_Work to be completed:_ Reproduce the listing verbatim from the line with "Switch to the Massing & Site tab" to the line with "point(541,35)", including both of those lines, and omit the pictures.

_Recorded data:_
-=-=-

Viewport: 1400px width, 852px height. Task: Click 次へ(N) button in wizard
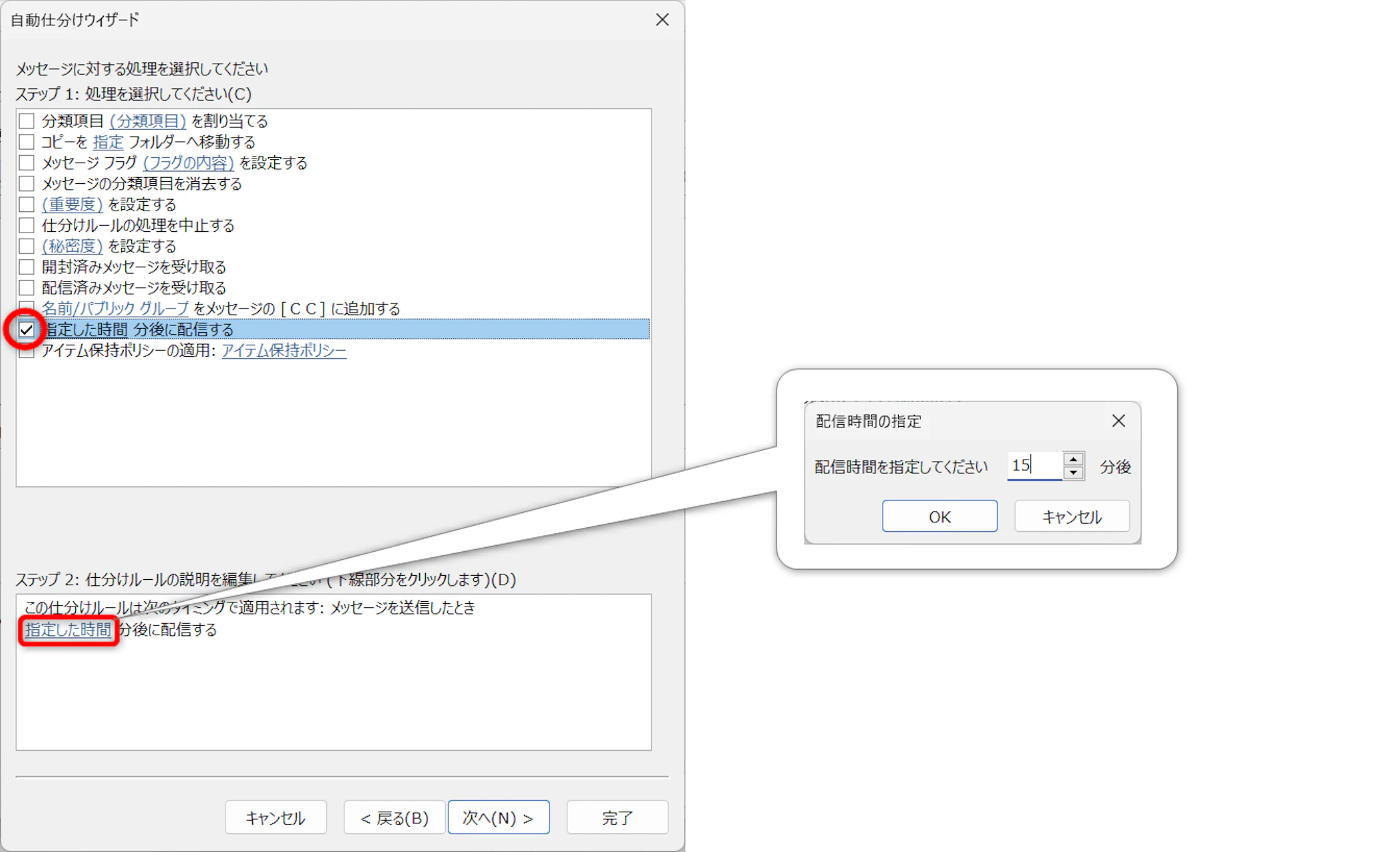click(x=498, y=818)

-=-=-

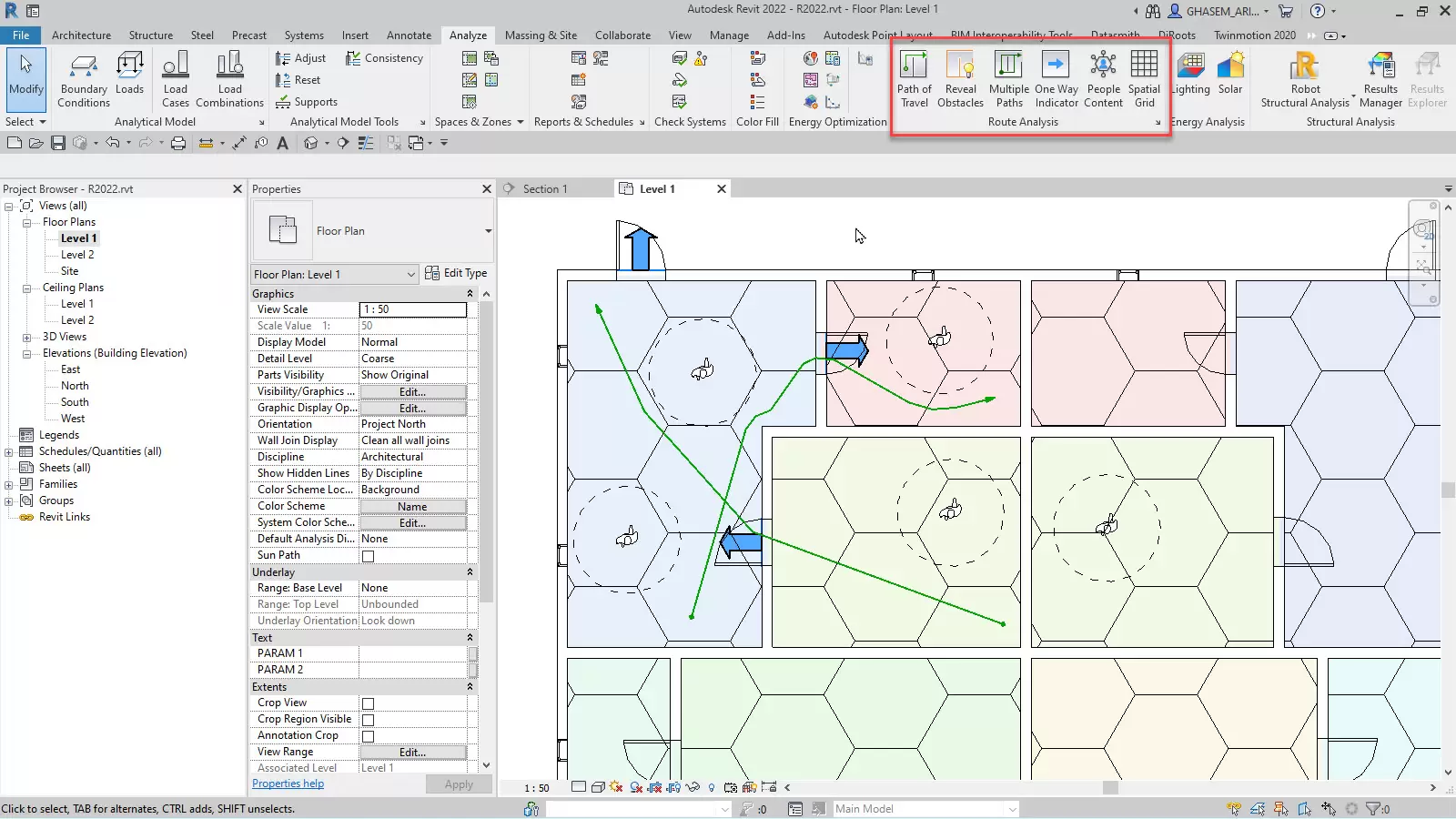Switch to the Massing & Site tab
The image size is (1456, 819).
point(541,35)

-=-=-

_Completed exercise:_
Switch to the Massing & Site tab
The image size is (1456, 819).
point(541,35)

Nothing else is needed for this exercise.